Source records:
• • • • •

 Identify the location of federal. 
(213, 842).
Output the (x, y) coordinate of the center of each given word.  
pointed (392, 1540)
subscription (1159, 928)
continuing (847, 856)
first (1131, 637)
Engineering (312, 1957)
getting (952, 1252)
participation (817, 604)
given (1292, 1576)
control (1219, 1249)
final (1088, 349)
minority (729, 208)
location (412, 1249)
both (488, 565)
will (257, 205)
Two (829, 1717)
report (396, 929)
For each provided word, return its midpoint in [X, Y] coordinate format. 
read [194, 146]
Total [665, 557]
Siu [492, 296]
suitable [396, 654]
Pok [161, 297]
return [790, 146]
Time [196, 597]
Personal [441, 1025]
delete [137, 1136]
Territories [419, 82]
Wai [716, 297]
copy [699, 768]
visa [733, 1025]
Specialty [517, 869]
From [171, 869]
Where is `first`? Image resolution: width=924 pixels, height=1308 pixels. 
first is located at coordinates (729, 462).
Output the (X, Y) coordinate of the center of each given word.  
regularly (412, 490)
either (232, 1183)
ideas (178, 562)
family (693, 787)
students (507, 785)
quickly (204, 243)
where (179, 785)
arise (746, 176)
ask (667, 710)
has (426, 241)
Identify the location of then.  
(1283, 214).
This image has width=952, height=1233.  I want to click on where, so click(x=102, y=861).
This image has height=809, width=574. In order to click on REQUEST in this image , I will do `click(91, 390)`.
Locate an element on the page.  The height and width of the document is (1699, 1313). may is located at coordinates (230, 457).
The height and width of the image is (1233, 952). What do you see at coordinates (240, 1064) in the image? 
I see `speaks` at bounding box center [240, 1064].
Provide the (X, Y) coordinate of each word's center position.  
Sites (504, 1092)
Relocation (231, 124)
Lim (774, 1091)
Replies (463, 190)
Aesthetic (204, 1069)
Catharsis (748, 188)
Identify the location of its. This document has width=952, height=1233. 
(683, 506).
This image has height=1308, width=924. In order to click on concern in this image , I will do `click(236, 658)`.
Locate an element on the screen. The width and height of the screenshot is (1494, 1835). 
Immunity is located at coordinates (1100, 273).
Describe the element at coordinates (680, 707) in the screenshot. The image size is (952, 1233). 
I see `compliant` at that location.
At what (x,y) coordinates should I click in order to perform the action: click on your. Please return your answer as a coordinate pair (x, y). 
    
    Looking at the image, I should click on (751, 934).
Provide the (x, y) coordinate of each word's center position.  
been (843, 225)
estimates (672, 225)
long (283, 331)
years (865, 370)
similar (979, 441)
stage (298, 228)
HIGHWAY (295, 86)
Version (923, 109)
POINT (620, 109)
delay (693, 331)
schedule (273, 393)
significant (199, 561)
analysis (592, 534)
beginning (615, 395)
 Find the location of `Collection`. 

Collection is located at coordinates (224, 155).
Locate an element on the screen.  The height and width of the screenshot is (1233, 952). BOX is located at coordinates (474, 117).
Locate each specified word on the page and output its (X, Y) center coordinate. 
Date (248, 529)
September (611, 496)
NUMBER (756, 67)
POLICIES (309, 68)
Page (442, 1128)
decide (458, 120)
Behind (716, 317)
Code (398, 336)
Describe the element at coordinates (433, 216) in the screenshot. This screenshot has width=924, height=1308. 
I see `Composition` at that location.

• • • • •

WRITTEN EXERCISE: Copy the records word for word, from their first line through the line that contains "Catharsis (748, 188)", including that line.

TASK SOLUTION:
 Identify the location of federal. 
(213, 842).
Output the (x, y) coordinate of the center of each given word.  
pointed (392, 1540)
subscription (1159, 928)
continuing (847, 856)
first (1131, 637)
Engineering (312, 1957)
getting (952, 1252)
participation (817, 604)
given (1292, 1576)
control (1219, 1249)
final (1088, 349)
minority (729, 208)
location (412, 1249)
both (488, 565)
will (257, 205)
Two (829, 1717)
report (396, 929)
For each provided word, return its midpoint in [X, Y] coordinate format. 
read [194, 146]
Total [665, 557]
Siu [492, 296]
suitable [396, 654]
Pok [161, 297]
return [790, 146]
Time [196, 597]
Personal [441, 1025]
delete [137, 1136]
Territories [419, 82]
Wai [716, 297]
copy [699, 768]
visa [733, 1025]
Specialty [517, 869]
From [171, 869]
Where is `first`? Image resolution: width=924 pixels, height=1308 pixels. 
first is located at coordinates (729, 462).
Output the (X, Y) coordinate of the center of each given word.  
regularly (412, 490)
either (232, 1183)
ideas (178, 562)
family (693, 787)
students (507, 785)
quickly (204, 243)
where (179, 785)
arise (746, 176)
ask (667, 710)
has (426, 241)
Identify the location of then.  
(1283, 214).
This image has width=952, height=1233.  I want to click on where, so click(x=102, y=861).
This image has height=809, width=574. In order to click on REQUEST in this image , I will do `click(91, 390)`.
Locate an element on the page.  The height and width of the document is (1699, 1313). may is located at coordinates (230, 457).
The height and width of the image is (1233, 952). What do you see at coordinates (240, 1064) in the image? 
I see `speaks` at bounding box center [240, 1064].
Provide the (X, Y) coordinate of each word's center position.  
Sites (504, 1092)
Relocation (231, 124)
Lim (774, 1091)
Replies (463, 190)
Aesthetic (204, 1069)
Catharsis (748, 188)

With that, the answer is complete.